One of the odd patterns in current drug policy is how greater regulation of tobacco is occurring at the same time as liberalisation of cannabis.  Admittedly, this is taking a global view, but as US states legalise cannabis – even for recreational consumption – Australia has introduced plain packaging for tobacco, and Britain is seriously considering this.

However, this doesn’t seem to strange if we take the perspective of Transform, an organisation that campaigns for liberal drugs policy.  It argues that there’s a U-shaped curve when harm is modelled against level of regulation.


That is, a completely free market in drugs would lead to high levels of harm – but so does attempted complete prohibition.  According to this interpretation, therefore, the most appropriate solution is a strongly regulated but legal market – somewhere in the middle.  Perhaps this approach appeals to me simply because of my tendency to see both sides of an argument, but it’s certainly worth thinking about.

What’s more, the current global trend suggests that this might be the direction we’re heading in anyway: both plain packaging and legalisation of cannabis for recreational use could be argued to sit somewhere in the middle of this graph.

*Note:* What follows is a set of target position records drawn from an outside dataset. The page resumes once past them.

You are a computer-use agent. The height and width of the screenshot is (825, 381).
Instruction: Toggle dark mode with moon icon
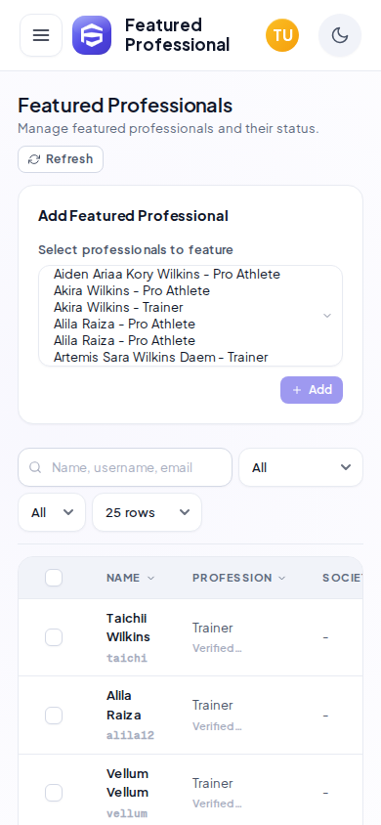click(x=340, y=35)
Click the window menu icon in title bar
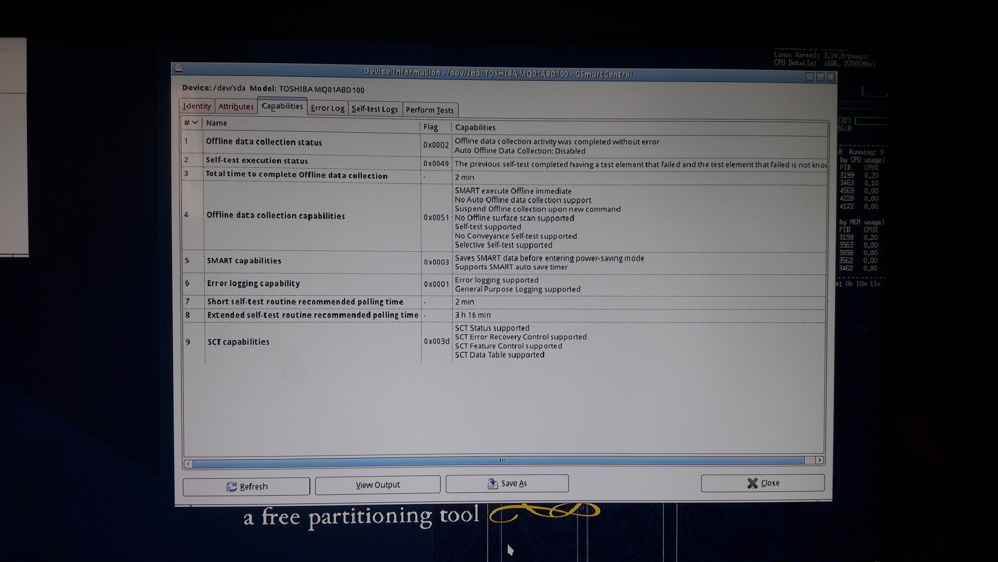998x562 pixels. coord(179,68)
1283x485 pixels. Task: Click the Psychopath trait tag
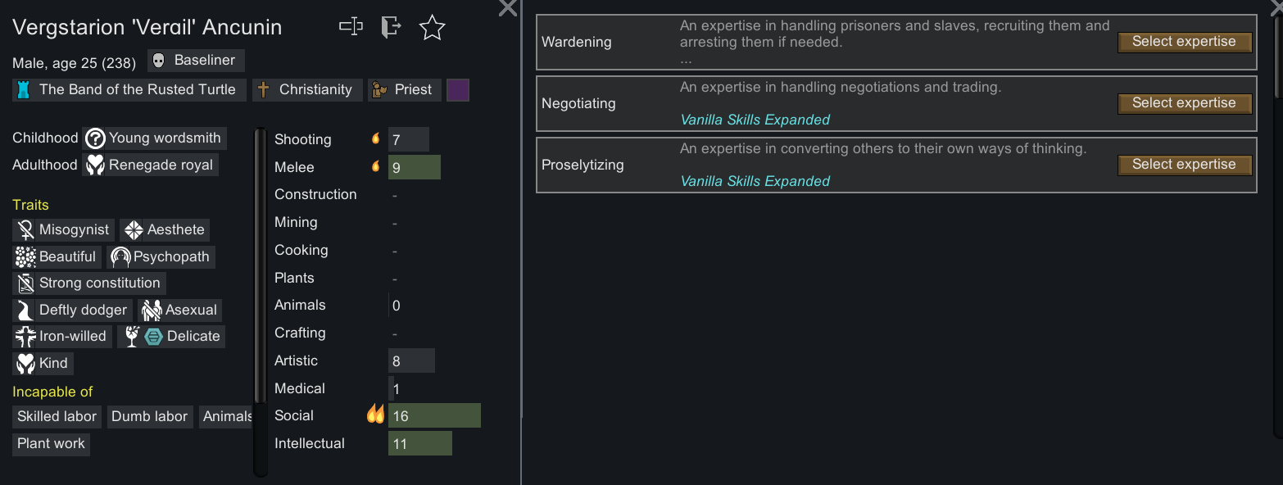pos(161,257)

There are arguments about whether highly regulated legality – through the Central Control Board for alcohol, for example – amounts to a middle ground.  Some see them as interfering with the market so much that they’re approaching prohibition.  This isn’t how I see them, however.  For illicit drugs, from the position we’re at currently, there would have to be decriminalisation before we even approached this level of controlled legality.  Licensed consumption locations for products that are quite clearly not ‘ordinary commodities’ seems perfectly sensible, and it’s also perfectly reasonable to imagine that certain conditions might be laid down in how those properties are arranged and run.

This trend isn’t necessarily the result of conscious planning – and my experience of policymaking is that these sorts of trends are more complicated than that.  We might be stumbling towards this policy mix thanks to an accidental ‘synthesis’ resulting from a whole range of groups including public health or tobacco control lobbyists as well as campaigners for drug legalisation.  This is precisely my view of how policy should be made.

So maybe there’s reasons to be cheerful after all, despite the shortcomings of scratch and sniff cards and Kathy Gyngell.